I use ActiveRecord to bulk transfer some data from a table in one database to another table in another database. About 4 million lines.
I use find_each to fetch packages. Then I do some logic for each record and write it to another db. I tried to write directly one after the other, and use the beautiful activerecord-import attribute for batch writing.
However, in any case, the use of the memory of the ruby โโprocess is growing throughout the entire period of export / import. I would think that using find_each, I get lots of 1000, their number should only be 1000 in memory at a time ... but no, every record I get seems to consume memory forever until the process ends.
Any ideas? Is ActiveRecord caching something that I can disable?
updated Jan 17, 2012
I think I'm going to give it up. I tried: * Make sure everything is wrapped in ActiveRecord::Base.uncached do * Adding ActiveRecord::IdentityMap.enabled = false (I think this should disable the ID card for the current stream, although this is not clearly documented, and I think that ID is not enabled by default in current Rails)

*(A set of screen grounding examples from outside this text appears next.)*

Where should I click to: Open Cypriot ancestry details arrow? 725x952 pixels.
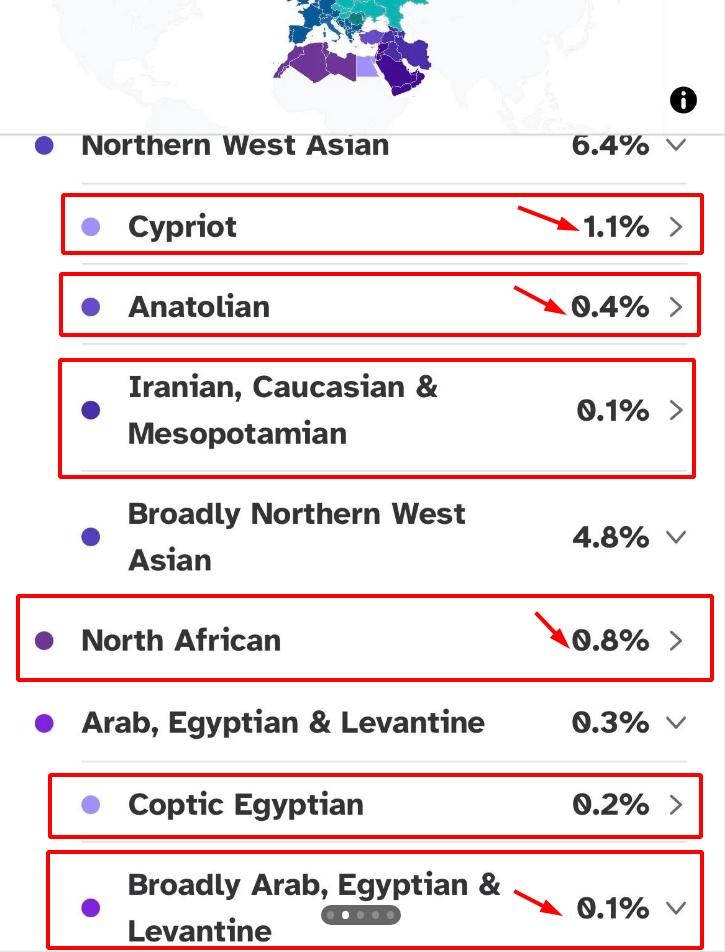coord(676,227)
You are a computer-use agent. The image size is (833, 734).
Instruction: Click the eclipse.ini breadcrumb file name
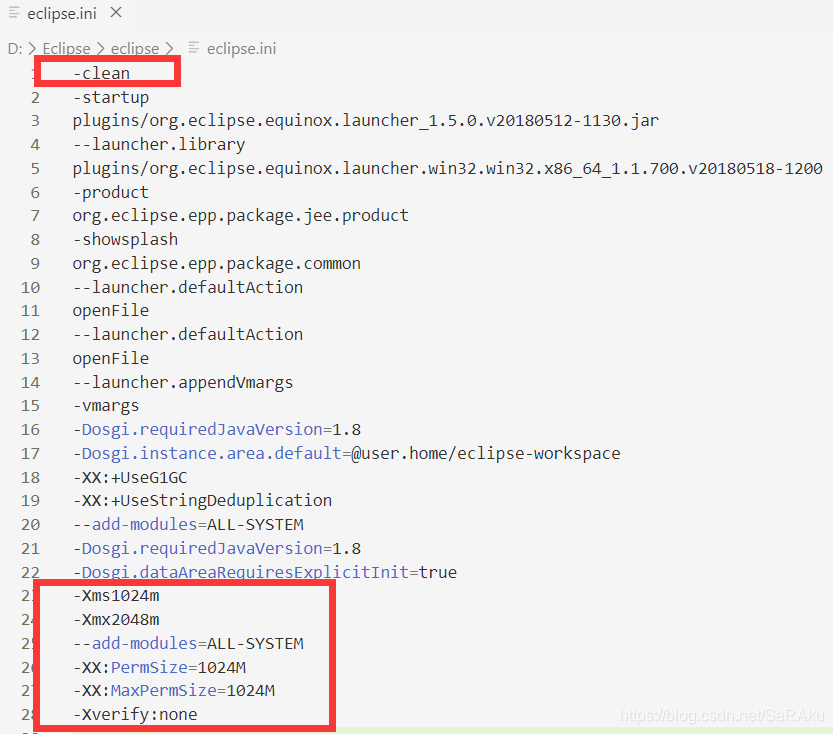coord(241,48)
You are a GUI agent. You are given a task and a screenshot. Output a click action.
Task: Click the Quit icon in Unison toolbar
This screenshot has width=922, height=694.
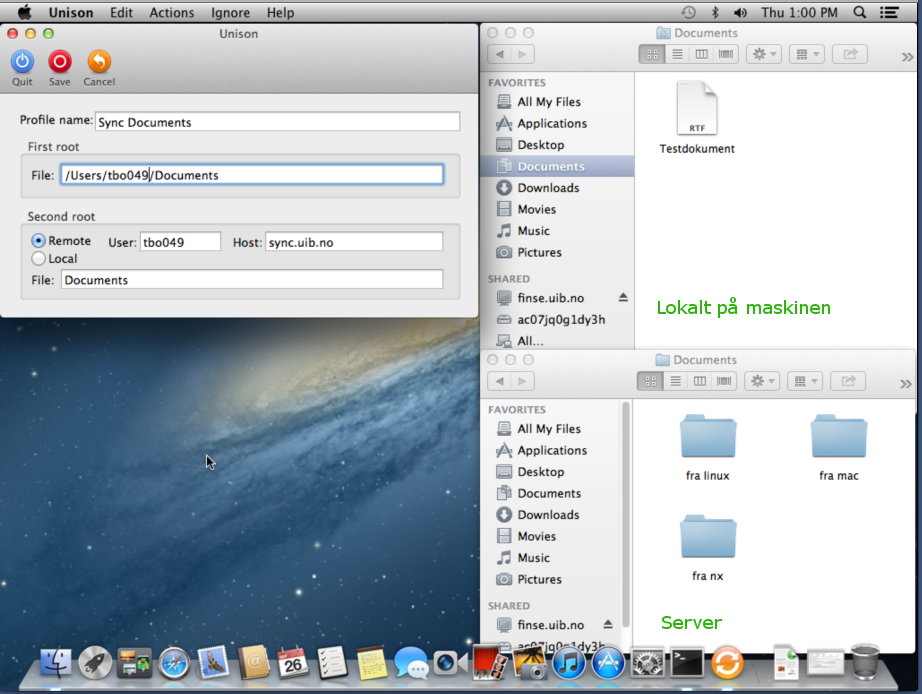(22, 62)
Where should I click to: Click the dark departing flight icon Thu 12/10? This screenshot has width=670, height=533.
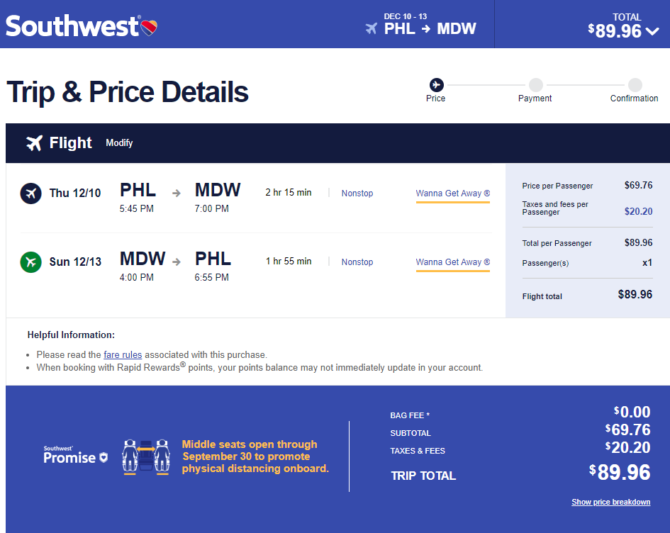click(31, 193)

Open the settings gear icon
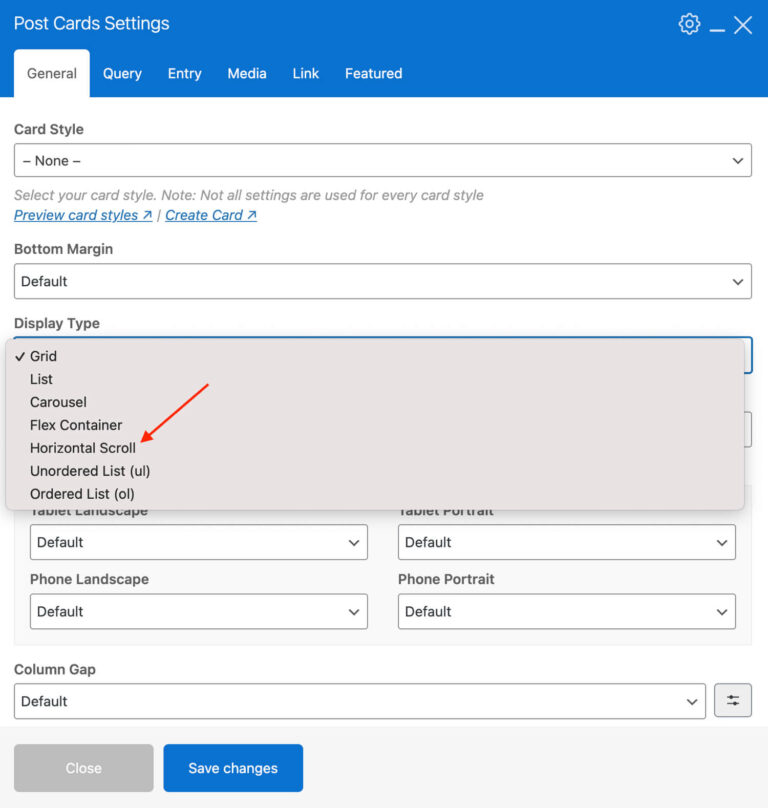689,23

None of them have a big effect, memory is still leaking.
Then I added a periodic explicit:
This seems to slow down the memory leak rate, but a memory leak still occurs (ultimately exhausting all memory and bombing).
So, I think I'm giving up, and decided that it is currently not possible to use AR to read millions of rows from one database and insert them into another. Perhaps there is a memory leak in the used MySQL code (that is my db), or somewhere else in AR, or who knows.